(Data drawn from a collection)
▼
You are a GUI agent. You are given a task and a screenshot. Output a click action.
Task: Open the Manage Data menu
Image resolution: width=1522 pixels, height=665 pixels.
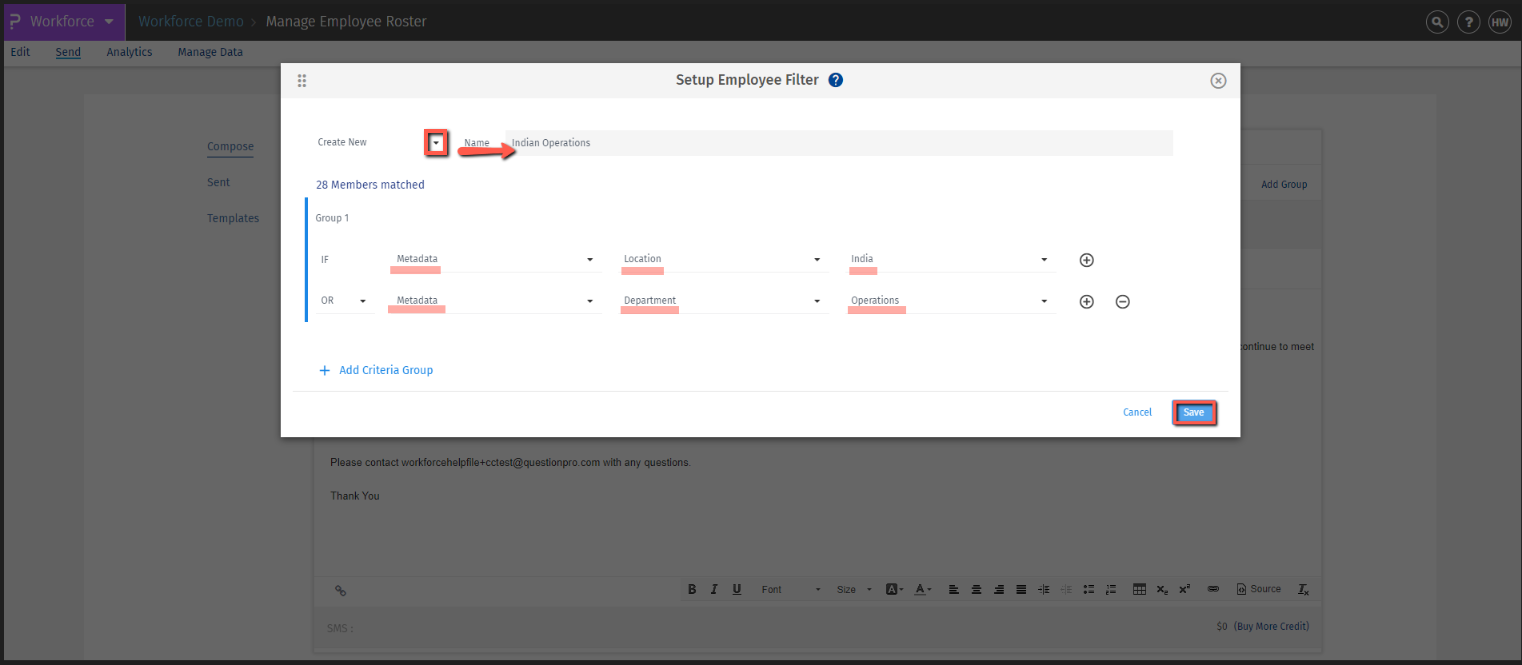(210, 52)
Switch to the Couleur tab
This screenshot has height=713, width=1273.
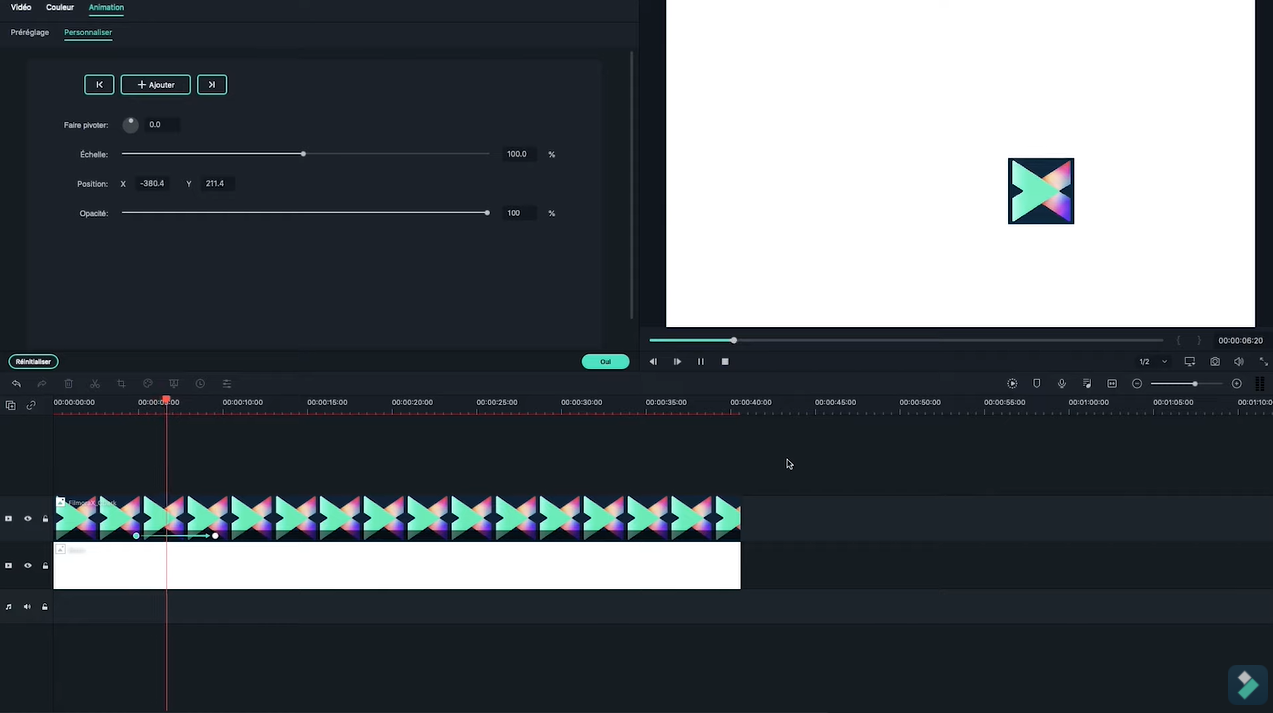[x=60, y=8]
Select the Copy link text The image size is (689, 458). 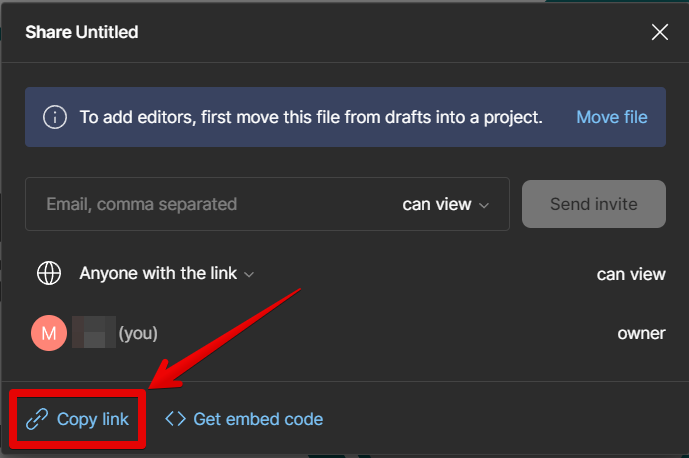point(93,419)
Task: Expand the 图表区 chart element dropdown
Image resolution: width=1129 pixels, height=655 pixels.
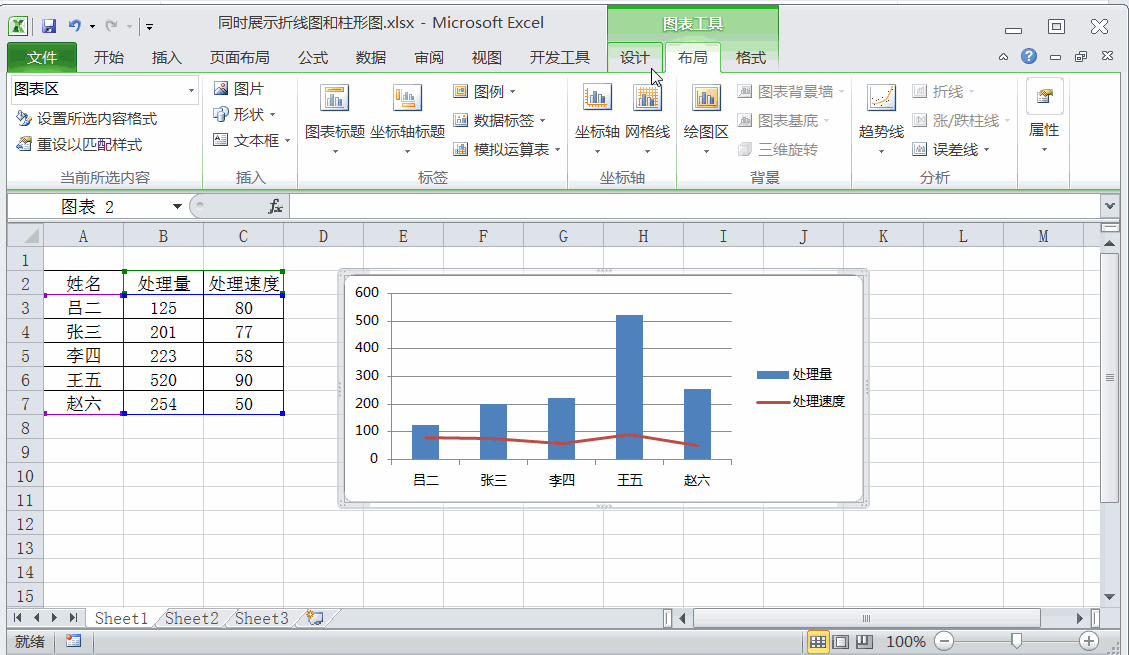Action: tap(191, 90)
▲
OBJECTIVE — How many lines of the records above contain the string "resolution"? Matching is case-sensitive; reply with the number alone.

EXERCISE RESULT — 2